Collected data entries =
· · ·

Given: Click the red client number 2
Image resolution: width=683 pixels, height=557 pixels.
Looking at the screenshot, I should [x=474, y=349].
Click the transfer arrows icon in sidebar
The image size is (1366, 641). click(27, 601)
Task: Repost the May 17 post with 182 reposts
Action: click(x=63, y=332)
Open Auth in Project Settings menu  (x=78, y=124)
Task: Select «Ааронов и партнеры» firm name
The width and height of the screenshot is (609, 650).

· · ·

Copy out each entry exactly, leaving nothing out.

WORKED SOLUTION =
Given: Click the red client number 2
Image resolution: width=683 pixels, height=557 pixels.
Looking at the screenshot, I should [x=474, y=349].
Click the transfer arrows icon in sidebar
The image size is (1366, 641). click(27, 601)
Task: Repost the May 17 post with 182 reposts
Action: click(x=63, y=332)
Open Auth in Project Settings menu  (x=78, y=124)
Task: Select «Ааронов и партнеры» firm name
The width and height of the screenshot is (609, 650).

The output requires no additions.